New applications, users
Universal Robots and Rethink Robotics, two of the leaders in the emerging collaborative robot space, contend the built-from-the-ground-up, force-limited designs will open up a world of new applications and use cases. High-volume, low-mix applications and environments like machine shops, with multiple machines doing smaller runs, are where the ease of programmability of new collaborative robots can really shine, says Douglas Peterson, Universal Robots’ general manager of the Americas region.
Small and mid-sized companies, which typically lack on-staff experts in programmable logic controllers (PLCs) and robotics programming language, can tap the new graphical user interfaces (GUIs) to initiate jobs and make line modifications without having to call in a programmer with years of experience. In addition, these new lower-cost collaborative robots hold promise for smaller shops that can benefit from the flexibility of leveraging a single robot for many tasks.

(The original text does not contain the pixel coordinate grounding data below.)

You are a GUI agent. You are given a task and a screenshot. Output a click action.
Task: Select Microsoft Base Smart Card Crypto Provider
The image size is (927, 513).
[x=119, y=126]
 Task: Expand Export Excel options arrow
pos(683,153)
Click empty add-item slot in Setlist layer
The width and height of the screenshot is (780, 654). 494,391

“Larger robots are a fixed investment while collaborative robots are less of an investment upfront, are easier to program, and can be deployed on many different operations in a small factory,” Peterson explains.
Dynamic Group, a contract manufacturer, is a living, breathing example of the benefits of robot coexistence, having added several Universal Robots collaborative robot arms to work in concert with its existing Cartesian industrial robot, says CEO Joe McGillivray. Instead of having human operators performing highly repetitive trimming work and handing material off to the traditional style robot, a Universal Robots UR10 robot arm takes a molded piece of material from the Cartesian robot, places it in a degating fixture, and palletizes the part on a table for operator inspection. Prior to this setup, the parts fell into a conveyor and had to be physically caught by the human operator, which was a challenging and error-prone process, McGillivray says.

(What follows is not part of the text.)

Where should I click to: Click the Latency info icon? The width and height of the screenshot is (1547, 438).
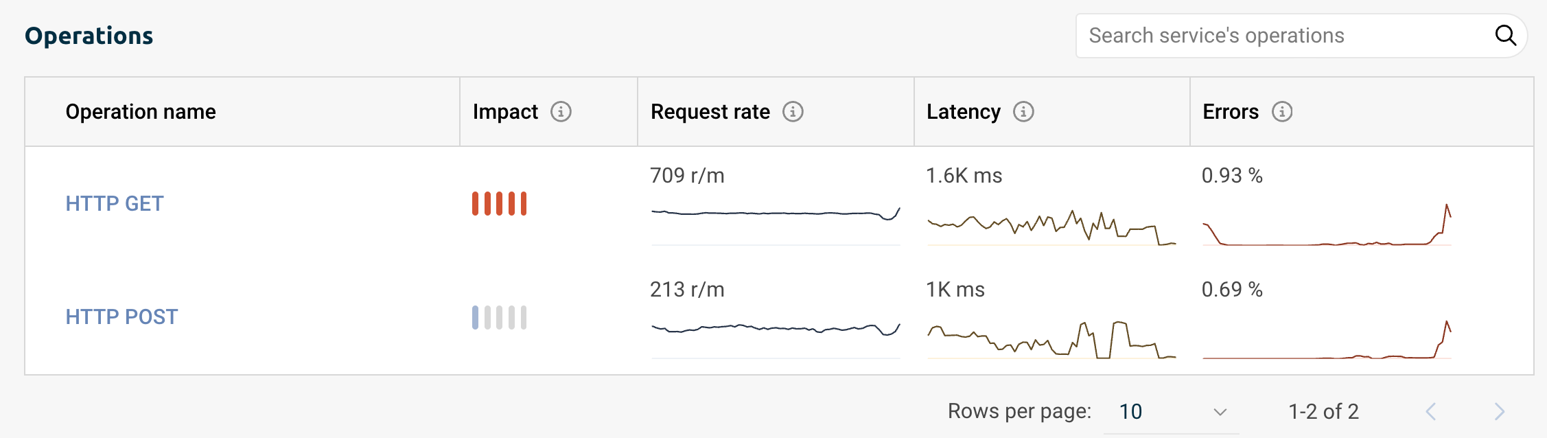pyautogui.click(x=1023, y=111)
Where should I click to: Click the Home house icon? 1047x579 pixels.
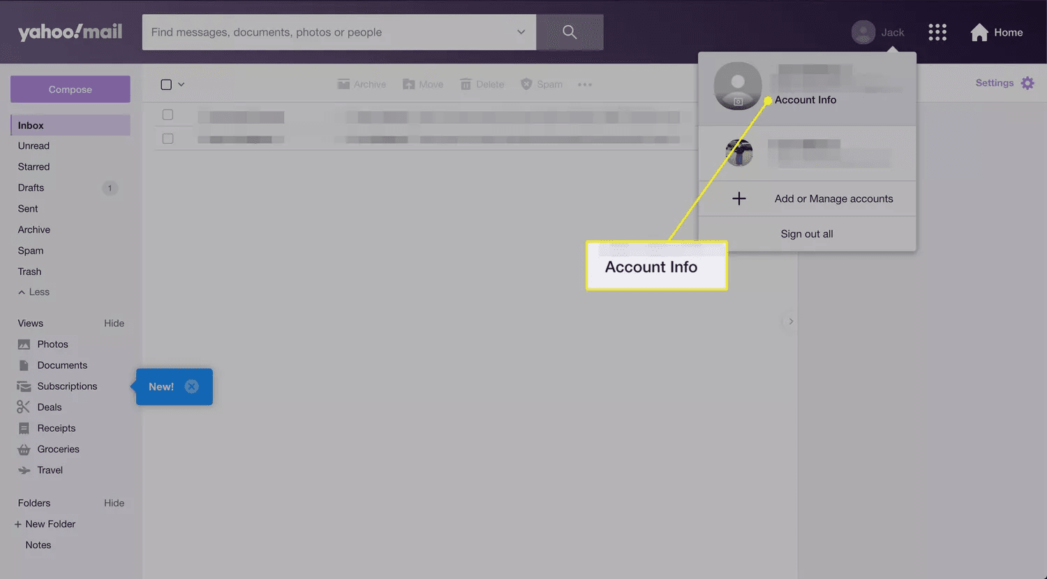click(979, 32)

Because of the UR10’s simple user interface, Dynamic Group didn’t have to invest in engineering resources to program the robot for the job and it was able to create a safe robot/worker environment without having to devote space and money to caging. “It was a lower-cost solution and it allows us to be more flexible,” he explains.
Because it’s still early days for collaborative robots, there are bound to be challenges to coexistence—from integration issues to the cultural battle of getting workers to trust the new technology. Just because collaborative capabilities address many of the safety issues related to robots working in close proximity with humans, it doesn’t mean that workers will immediately be onboard nor will environments be free of other potential risks.
“Now that you will have operators in the area, you have to do a deeper risk assessment to make sure everything is safeguarded properly,” says Greg Buell, senior engineer and collaborative robot product manager for Fanuc America, which in addition to its line of industrial robots now offers the CR-35iA collaborative robot. “For 30 years, we’ve been telling workers that robots need to be in cages and now we’re telling them they don’t have to. They have to be educated and experience working with these new robots so they can get comfortable.”